Окурки, спички, коробки из-под сигарет, апельсиновые корки; полы исцарапаны каблучками — хорошо погуляли на банкете!
В кухне полбутылки водки и рюмка. Пей, гуляй и ты! Заливай свою беду!
Блуждая по квартире, я будто искал чего-то. Потом понял: хочу найти какую-нибудь вещь, принадлежащую дочери. Наконец вытащил из-под дивана резинового, некогда раскрашенного, а теперь вконец вылинявшего козлика. Я слегка сжал игрушку, и она пискнула. И я вспомнил свой разговор с дочерью: «Я не бедная». — «А кто же бедный?» — «Козлик». — «Почему?» — «Остались рожки да ножки». — «Ну и правильно. Мы не бедные, ибо у нас все целехонькое, все на месте — и голова, и руки, и ноги…»
Спасибо, доченька, спасибо за урок, он мне теперь ох как пригодится!
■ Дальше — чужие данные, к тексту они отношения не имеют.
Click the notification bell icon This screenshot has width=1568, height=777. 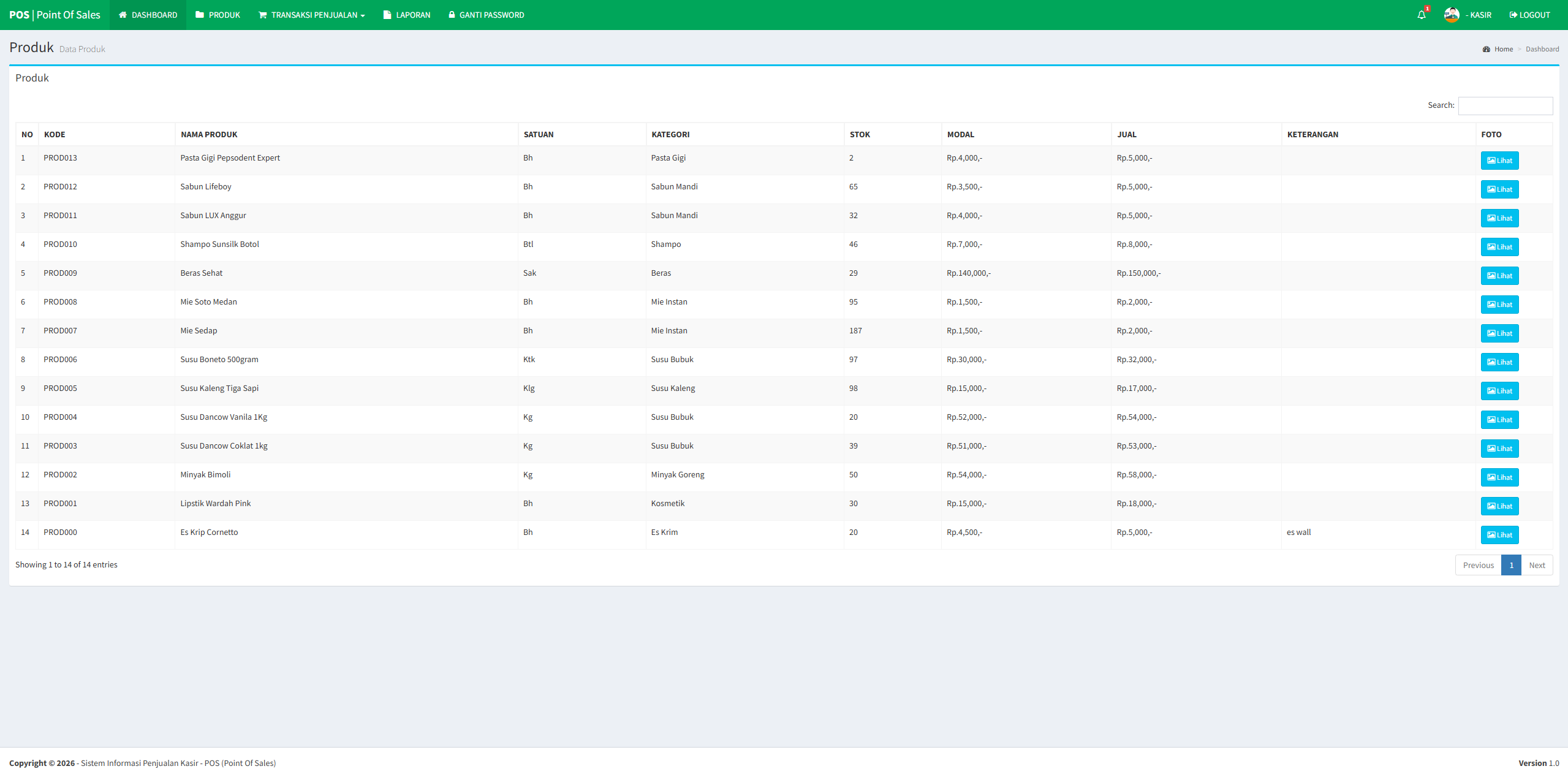[1421, 15]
То ли оттого, что я уже был внутренне подготовлен к случившемуся, то ли оттого, что здорово устал — не шутка проделать такой путь, — настоящего отчаяния я не испытывал. Только было непривычно: вот вернулся из командировки, а в квартире не прибрано и никто не встречает.
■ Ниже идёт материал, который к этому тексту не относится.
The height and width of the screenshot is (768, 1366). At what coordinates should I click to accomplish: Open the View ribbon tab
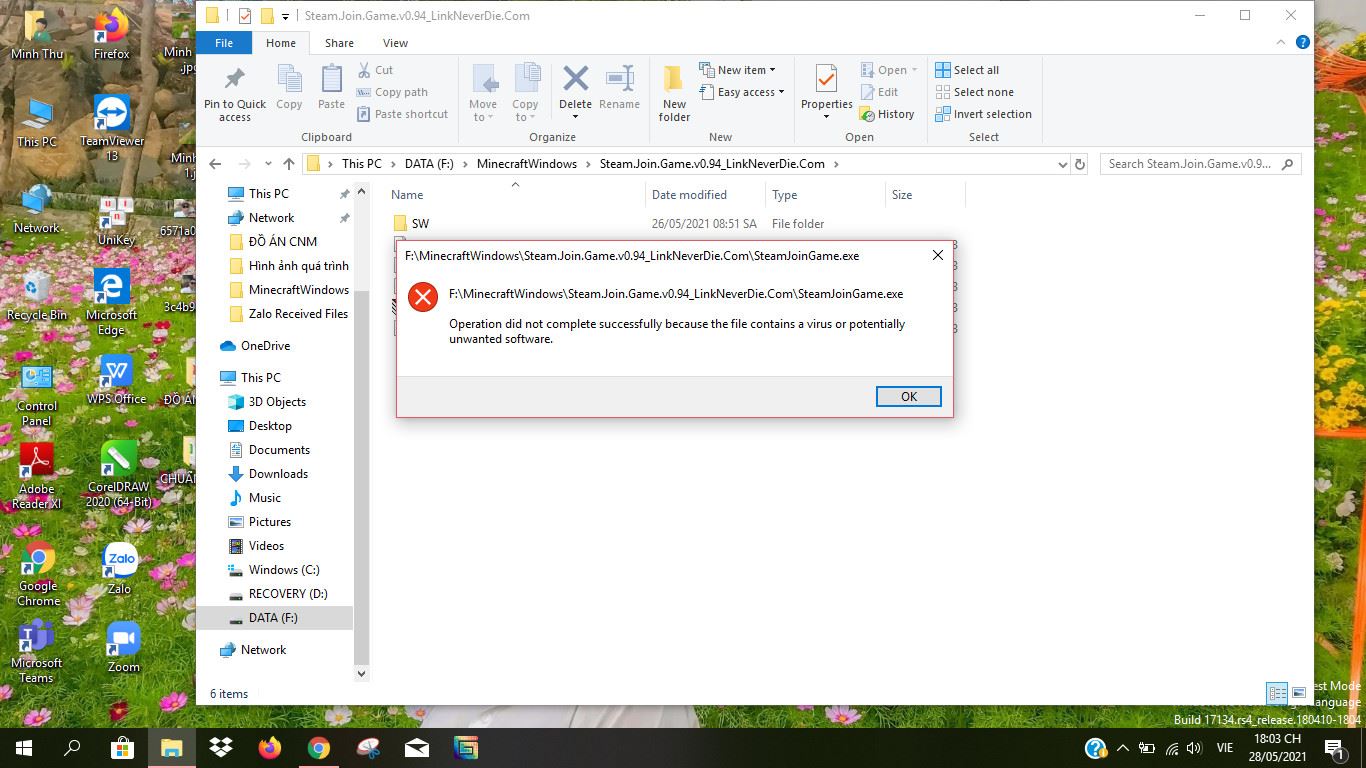click(x=395, y=43)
Несколько часов назад Татьяна, возможно, так же бродила по опустошенной квартире и думала: нелепо перечеркнут целый кусок жизни.
Она попыталась вызвать в себе недавнюю ненависть ко мне, но ненависть не приходила, в голову лезло другое — и первая наша встреча, и комсомольская свадьба, и воскресные пирожки…
Все это чепуха! — отмахивалась от воспоминаний. Девчоночья блажь! Тогда каждый человек, причастный к литературному миру, казался ей героем. Всех поэтов представляла похожими на Ленского: «и кудри черные до плеч». Богатые, обаятельные. Теперь-то знает: жалкие, неопрятные люди вроде Куба. Даже Ремарк, фотографию которого она недавно видела в «Иностранной литературе», и тот лишен всяких демонических черт, какими она его наделяла, читая романы, — по-бюргерски кругл и лысоват… Вот так и надо жить — трезво, без иллюзий, чтобы уже никогда больше не ошибаться. Со мной она разобралась: внешние признаки характера и мужественности обманчивы, ибо она сильнее. Теперь нужно поставить точки над «и» в отношениях с Баженовым; замуж за него, разумеется, не пойдет — стар, да и слишком много шума вызвал бы этот брак, и поэтому она должна решительно пресечь его домогательства; кроме того, его внимание может отпугивать ее будущих поклонников, а век жить одной она не собирается.
Никаких иллюзий, трезвость — отныне это будет ее девизом, и с ним она не потерпит в жизни ни одного поражения.